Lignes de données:
☆ ☆ ☆ ☆

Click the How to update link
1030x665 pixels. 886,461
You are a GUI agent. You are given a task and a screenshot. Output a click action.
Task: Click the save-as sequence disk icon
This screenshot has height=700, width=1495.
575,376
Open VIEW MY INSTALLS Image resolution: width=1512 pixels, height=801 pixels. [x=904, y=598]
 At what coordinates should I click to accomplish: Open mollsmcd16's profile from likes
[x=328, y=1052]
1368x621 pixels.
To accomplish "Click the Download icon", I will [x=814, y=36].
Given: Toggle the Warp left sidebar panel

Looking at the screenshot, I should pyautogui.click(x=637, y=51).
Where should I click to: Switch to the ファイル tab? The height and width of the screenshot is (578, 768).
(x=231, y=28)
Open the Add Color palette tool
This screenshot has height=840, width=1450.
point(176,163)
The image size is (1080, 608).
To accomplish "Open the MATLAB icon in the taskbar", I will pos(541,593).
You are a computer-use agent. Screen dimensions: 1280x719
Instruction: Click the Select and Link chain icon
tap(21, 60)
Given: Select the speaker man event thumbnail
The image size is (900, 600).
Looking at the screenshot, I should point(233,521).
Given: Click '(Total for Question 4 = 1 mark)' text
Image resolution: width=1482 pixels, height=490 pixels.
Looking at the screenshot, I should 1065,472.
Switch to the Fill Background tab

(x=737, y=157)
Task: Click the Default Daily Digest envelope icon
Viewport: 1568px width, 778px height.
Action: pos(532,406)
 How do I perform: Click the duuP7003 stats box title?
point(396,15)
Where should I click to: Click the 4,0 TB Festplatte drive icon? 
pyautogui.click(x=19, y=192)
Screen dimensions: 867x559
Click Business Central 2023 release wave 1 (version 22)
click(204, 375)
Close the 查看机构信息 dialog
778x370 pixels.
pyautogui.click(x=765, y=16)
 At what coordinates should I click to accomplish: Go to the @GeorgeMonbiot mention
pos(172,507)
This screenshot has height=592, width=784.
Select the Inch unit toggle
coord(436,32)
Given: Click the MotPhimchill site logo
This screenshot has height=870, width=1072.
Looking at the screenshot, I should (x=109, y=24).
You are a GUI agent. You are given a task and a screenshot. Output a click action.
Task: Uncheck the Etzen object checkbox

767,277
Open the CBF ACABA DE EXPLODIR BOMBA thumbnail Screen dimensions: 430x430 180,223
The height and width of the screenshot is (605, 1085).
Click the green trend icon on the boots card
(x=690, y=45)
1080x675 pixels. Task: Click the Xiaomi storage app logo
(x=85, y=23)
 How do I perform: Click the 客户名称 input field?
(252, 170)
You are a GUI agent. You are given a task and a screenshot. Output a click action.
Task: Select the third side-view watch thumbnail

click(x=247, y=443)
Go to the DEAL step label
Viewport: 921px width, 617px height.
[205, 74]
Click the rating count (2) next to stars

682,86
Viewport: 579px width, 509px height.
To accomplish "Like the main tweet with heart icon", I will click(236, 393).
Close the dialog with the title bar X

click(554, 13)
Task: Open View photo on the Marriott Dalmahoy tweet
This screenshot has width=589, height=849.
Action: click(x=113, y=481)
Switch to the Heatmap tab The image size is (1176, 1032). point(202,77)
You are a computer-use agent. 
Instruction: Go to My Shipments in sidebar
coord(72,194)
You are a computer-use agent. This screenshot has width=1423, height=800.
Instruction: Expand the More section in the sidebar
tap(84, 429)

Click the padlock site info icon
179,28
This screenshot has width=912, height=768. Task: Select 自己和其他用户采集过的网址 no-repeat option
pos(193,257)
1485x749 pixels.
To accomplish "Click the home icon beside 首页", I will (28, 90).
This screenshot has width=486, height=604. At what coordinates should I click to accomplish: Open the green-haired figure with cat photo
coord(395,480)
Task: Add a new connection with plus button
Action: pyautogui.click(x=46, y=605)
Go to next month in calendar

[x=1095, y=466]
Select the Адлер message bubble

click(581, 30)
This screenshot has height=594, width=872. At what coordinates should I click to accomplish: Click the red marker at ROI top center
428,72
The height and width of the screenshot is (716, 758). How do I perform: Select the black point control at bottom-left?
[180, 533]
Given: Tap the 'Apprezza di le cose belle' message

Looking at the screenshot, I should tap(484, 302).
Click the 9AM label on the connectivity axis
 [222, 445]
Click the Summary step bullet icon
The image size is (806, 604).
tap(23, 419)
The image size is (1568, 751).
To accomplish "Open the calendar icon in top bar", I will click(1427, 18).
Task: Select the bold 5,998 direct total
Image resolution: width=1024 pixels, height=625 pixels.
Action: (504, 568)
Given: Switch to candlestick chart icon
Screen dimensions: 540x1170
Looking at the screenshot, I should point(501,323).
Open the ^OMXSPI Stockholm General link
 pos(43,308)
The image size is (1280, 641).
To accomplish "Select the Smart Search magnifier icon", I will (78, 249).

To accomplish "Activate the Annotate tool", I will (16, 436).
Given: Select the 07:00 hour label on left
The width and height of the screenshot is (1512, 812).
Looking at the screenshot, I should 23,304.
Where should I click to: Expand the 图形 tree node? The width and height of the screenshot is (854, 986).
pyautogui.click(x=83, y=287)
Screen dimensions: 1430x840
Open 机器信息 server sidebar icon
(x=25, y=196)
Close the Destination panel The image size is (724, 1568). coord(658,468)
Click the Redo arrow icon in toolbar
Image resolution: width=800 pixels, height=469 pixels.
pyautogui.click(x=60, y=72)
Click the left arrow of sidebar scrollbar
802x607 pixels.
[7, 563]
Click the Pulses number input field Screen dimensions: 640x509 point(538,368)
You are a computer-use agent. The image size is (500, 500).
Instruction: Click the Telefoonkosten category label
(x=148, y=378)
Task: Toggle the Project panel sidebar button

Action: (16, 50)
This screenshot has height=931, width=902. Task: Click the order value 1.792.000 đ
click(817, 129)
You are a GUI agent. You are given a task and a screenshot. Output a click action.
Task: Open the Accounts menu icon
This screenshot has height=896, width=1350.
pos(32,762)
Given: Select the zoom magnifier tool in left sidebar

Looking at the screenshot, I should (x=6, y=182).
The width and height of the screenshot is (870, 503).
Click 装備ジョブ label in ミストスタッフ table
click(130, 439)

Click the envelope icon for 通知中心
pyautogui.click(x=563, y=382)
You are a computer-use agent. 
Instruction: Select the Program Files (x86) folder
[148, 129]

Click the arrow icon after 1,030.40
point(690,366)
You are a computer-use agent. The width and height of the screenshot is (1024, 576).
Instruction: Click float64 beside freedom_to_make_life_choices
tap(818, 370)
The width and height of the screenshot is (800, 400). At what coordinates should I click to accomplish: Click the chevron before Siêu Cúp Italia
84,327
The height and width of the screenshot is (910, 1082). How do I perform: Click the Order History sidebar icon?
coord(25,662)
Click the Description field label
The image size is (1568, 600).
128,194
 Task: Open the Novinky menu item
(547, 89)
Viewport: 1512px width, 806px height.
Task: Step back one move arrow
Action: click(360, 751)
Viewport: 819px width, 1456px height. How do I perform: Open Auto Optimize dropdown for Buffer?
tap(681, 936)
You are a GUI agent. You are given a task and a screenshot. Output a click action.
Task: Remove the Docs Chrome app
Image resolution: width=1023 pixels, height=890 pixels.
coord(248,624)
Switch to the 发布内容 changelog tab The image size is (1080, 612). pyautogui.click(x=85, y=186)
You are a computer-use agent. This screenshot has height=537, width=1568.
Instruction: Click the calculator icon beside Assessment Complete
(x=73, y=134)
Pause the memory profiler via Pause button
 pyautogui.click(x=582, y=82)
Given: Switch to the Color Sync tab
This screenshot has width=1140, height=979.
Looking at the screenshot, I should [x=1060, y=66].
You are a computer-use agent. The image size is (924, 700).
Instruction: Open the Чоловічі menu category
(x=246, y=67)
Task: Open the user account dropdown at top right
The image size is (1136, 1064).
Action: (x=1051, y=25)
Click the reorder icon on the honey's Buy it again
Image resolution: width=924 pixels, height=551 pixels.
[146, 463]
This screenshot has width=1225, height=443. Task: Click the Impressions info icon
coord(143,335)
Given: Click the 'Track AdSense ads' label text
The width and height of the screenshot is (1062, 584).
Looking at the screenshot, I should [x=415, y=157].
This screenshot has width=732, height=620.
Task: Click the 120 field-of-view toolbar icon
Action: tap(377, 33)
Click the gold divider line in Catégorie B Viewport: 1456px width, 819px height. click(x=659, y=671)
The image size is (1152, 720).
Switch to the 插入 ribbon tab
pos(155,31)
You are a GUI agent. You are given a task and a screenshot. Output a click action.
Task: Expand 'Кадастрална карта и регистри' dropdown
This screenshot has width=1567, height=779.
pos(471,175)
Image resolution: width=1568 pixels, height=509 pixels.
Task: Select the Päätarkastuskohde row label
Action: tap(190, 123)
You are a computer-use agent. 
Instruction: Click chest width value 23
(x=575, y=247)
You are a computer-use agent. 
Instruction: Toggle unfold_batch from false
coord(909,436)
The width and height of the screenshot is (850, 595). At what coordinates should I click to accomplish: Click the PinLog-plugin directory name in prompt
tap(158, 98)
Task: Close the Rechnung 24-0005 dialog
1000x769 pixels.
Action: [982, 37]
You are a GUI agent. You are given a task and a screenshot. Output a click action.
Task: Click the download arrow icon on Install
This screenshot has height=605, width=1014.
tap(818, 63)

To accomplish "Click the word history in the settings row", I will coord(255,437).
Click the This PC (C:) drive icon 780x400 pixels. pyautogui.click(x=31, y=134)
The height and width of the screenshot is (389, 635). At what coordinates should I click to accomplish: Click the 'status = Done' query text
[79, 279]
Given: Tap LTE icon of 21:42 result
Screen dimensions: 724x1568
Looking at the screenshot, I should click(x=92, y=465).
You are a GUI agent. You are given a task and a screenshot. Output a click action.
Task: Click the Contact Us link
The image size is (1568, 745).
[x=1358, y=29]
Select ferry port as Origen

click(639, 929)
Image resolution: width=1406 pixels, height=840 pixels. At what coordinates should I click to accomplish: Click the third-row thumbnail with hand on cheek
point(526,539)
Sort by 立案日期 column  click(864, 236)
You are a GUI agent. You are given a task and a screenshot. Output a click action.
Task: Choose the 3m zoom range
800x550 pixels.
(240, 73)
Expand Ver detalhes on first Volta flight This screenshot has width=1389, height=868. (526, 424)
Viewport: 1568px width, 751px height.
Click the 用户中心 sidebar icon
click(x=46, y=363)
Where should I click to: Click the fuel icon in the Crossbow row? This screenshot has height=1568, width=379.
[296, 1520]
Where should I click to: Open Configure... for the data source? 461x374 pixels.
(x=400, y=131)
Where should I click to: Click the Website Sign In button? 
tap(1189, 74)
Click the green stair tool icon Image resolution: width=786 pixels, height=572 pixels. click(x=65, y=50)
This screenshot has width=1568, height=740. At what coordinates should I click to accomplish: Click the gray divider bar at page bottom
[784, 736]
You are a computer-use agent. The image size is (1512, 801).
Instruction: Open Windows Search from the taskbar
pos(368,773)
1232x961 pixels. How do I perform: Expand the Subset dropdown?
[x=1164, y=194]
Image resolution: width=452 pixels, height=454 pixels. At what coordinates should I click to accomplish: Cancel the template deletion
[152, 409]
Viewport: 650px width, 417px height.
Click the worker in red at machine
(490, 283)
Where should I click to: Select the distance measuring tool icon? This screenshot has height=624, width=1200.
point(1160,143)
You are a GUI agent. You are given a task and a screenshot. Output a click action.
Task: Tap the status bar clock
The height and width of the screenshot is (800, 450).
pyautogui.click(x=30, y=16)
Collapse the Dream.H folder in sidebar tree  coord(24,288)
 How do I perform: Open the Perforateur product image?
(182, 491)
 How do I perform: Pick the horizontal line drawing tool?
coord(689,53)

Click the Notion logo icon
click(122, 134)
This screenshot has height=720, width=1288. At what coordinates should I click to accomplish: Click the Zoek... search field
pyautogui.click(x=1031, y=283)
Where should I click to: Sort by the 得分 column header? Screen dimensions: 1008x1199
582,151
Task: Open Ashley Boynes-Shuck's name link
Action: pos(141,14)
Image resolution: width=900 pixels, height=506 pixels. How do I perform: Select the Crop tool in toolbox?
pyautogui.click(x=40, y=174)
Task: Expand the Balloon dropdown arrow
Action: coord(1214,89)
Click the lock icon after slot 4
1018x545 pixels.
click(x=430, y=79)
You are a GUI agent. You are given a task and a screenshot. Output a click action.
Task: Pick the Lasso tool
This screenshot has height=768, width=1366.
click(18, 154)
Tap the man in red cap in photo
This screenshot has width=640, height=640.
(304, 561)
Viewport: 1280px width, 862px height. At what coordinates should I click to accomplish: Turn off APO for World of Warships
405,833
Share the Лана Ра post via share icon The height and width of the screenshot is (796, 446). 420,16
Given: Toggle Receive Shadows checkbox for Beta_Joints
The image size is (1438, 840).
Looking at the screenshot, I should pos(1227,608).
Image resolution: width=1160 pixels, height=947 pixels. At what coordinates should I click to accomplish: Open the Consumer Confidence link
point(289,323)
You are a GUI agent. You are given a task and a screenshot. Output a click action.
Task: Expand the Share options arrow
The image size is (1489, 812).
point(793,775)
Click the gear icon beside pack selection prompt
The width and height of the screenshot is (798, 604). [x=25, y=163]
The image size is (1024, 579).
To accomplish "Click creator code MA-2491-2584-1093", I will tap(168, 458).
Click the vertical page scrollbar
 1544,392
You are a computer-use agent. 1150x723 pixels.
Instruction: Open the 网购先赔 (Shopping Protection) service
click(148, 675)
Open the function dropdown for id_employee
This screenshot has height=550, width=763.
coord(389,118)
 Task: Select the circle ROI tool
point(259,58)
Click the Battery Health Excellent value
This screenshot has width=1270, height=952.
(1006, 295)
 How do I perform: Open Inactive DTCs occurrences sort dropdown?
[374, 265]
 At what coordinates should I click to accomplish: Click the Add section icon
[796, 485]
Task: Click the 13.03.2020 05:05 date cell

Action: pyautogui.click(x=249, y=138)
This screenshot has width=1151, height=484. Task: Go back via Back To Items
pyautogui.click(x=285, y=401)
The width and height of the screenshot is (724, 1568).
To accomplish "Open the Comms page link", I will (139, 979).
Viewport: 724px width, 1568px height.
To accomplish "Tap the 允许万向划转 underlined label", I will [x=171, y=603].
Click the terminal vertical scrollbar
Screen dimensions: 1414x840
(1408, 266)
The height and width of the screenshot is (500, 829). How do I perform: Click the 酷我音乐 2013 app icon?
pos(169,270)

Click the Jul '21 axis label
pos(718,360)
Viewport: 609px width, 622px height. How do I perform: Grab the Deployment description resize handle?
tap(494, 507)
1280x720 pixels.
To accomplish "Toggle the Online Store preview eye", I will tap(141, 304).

☆ ☆ ☆ ☆

● EXERCICE
Mettez à jour les lignes de données qui commencent à celle contenant « Open the ^OMXSPI Stockholm General link » et se terminent à celle contenant « Looking at the screenshot, I should 23,304. » en remplaçant « Annotate » par « Highlight ». Réécrivez uniquement ces lignes, sans aucune autre modification.

● RÉPONSE PROPOSÉE
Open the ^OMXSPI Stockholm General link
 pos(43,308)
The image size is (1280, 641).
To accomplish "Select the Smart Search magnifier icon", I will (78, 249).

To accomplish "Activate the Highlight tool", I will (16, 436).
Given: Select the 07:00 hour label on left
The width and height of the screenshot is (1512, 812).
Looking at the screenshot, I should 23,304.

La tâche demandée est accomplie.